→ Given passage
□ □ □ □ □
China announced a temporary nationwide ban on the trade of wild animals on Sunday for the duration of the Wuhan coronavirus outbreak.
In a joint statement released by the country’s market regulator, agriculture ministry and forestry bureau, the sale of wildlife in markets, supermarkets, restaurants and e-commerce platforms has been banned with immediate effect.
The transport of wild animals has also been barred and any place that breeds wildlife will need to take steps to isolate the animals.
Authorities also called on citizens to call the national consumer hotline at 12315 to report any instance of wrongdoing.
Local departments have also been ordered to step up checks and punish all businesses that have been found to break the rules.
Netizens demand a permanent solution
Chinese netizens applauded the government’s move but say the stopgap measure does not quite go far enough.
“I thought this was going to be a permanent ban, but when I looked closer, WTF,” wrote a 26-year-old man from Fujian. “What use is it it to ban wildlife trade just for the duration of the outbreak? Now is not the time for semantic games. Maybe some high-ranking officials like to eat wildlife themselves and therefore can’t bring themselves to ban it outright.”
“It’s all too late,” said a 64-year-old man working in the legal sector in Nantong, Jiangsu province. “We should have done this way back in 2003 right after SARS. The price we’re paying for not learning that lesson is way too high.”
Why a crackdown on wildlife trade is crucial
Scientists say that markets where multiple species of wildlife are kept together in the same space present fertile ground for dangerous viruses to jump from one species to another, mutating along the way and eventually finding a human host.
□ □ □ □ □
→ Information shown
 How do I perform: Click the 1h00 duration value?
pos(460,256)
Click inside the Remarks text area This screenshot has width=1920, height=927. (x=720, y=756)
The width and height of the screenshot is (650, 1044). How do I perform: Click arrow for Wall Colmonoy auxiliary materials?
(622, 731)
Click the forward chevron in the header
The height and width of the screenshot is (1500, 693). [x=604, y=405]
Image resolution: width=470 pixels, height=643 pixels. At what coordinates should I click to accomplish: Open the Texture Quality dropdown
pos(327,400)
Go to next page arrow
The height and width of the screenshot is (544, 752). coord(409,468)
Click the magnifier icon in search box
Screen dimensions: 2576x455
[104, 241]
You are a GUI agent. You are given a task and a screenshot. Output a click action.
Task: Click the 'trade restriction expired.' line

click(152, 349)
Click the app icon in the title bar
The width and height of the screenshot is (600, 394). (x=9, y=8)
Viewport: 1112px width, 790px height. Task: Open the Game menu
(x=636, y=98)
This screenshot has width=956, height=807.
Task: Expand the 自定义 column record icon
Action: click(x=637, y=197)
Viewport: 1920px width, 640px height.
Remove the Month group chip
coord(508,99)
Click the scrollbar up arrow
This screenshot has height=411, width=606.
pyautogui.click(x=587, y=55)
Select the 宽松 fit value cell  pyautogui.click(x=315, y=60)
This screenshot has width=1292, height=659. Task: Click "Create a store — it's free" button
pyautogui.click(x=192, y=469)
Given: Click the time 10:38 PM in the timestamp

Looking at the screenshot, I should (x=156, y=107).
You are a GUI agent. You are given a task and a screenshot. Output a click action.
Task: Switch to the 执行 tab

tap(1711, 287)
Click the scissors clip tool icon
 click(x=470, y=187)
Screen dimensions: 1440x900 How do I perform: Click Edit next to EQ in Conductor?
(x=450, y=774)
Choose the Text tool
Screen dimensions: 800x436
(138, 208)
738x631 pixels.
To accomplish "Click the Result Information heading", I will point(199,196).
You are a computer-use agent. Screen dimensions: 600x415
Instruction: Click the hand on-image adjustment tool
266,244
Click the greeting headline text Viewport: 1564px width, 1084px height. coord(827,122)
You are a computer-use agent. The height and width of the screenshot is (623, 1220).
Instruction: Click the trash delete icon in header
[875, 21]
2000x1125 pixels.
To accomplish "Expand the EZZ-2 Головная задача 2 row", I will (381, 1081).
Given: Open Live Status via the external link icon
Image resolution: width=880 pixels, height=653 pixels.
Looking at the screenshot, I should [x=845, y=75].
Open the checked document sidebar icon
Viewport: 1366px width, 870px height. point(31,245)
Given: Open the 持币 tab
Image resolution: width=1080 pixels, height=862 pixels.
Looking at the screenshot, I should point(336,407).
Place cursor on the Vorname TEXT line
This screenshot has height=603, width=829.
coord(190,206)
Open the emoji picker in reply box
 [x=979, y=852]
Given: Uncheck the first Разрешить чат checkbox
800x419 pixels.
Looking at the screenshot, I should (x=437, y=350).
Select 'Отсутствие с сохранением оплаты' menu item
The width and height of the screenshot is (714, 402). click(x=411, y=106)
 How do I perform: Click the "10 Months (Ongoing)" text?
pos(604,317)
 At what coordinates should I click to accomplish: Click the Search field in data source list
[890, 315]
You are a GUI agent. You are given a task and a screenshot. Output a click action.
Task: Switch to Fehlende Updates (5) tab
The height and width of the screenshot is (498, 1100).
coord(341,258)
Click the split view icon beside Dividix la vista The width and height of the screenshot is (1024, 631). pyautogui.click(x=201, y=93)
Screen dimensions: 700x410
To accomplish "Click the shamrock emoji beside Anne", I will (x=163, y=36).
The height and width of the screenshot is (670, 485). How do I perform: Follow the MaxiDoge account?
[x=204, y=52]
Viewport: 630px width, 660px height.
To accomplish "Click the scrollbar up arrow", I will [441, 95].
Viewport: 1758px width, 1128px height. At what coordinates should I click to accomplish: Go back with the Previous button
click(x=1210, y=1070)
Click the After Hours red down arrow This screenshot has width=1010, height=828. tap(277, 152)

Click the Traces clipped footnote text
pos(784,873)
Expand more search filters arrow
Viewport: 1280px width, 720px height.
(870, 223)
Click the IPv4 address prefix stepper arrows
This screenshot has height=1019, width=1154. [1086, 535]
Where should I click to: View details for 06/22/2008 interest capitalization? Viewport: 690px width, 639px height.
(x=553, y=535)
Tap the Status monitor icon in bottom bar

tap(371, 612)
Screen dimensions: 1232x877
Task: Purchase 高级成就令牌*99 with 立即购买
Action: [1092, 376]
□ □ □ □ □
→ Things to do
A. From the article on China's wildlife trade ban, copy everything from "In a joint statement" down to "go far enough.".
B. Continue the article on China's wildlife trade ban from where it stops.
The records have nothing to do with the article on China's wildlife trade ban.

→ Answers for this exercise
A.
In a joint statement released by the country’s market regulator, agriculture ministry and forestry bureau, the sale of wildlife in markets, supermarkets, restaurants and e-commerce platforms has been banned with immediate effect.
The transport of wild animals has also been barred and any place that breeds wildlife will need to take steps to isolate the animals.
Authorities also called on citizens to call the national consumer hotline at 12315 to report any instance of wrongdoing.
Local departments have also been ordered to step up checks and punish all businesses that have been found to break the rules.
Netizens demand a permanent solution
Chinese netizens applauded the government’s move but say the stopgap measure does not quite go far enough.

B.
The 2003 outbreak of severe acute respiratory syndrome (SARS) was traced to a wild market in Guangzhou where civets were kept.
Scientists believe the Wuhan coronavirus outbreak originated in the Huanan Seafood Wholesale Market where cats, dogs, snakes, turtles, rabbit, monkeys and civets were reportedly sold and prepared for consumption in highly unhygienic conditions.
The market was shut down early January after a number of people working at the market came down with pneumonia.
On Sunday, a plea by Shijiazhuang-based kidney specialist Dr. Zhang Lei to stop eating wildlife went viral on Sina Weibo, gaining over 100,000 shares in less than a day.
“All these wild animals that you thought are full of nutrition are actually full of viruses,” he wrote. “Not only do they taste not that great, they are really downright toxic.”
In most developed countries, the slaughter of animals is only legal in licensed abbatoirs that meet stringent public health regulations and there are strict rules to follow in the destruction of sick animals and the disposal of carcasses and animal waste.
As of Jan 26, 9.30pm, the Wuhan coronavirus epidemic has claimed 56 lives and infected 2,074.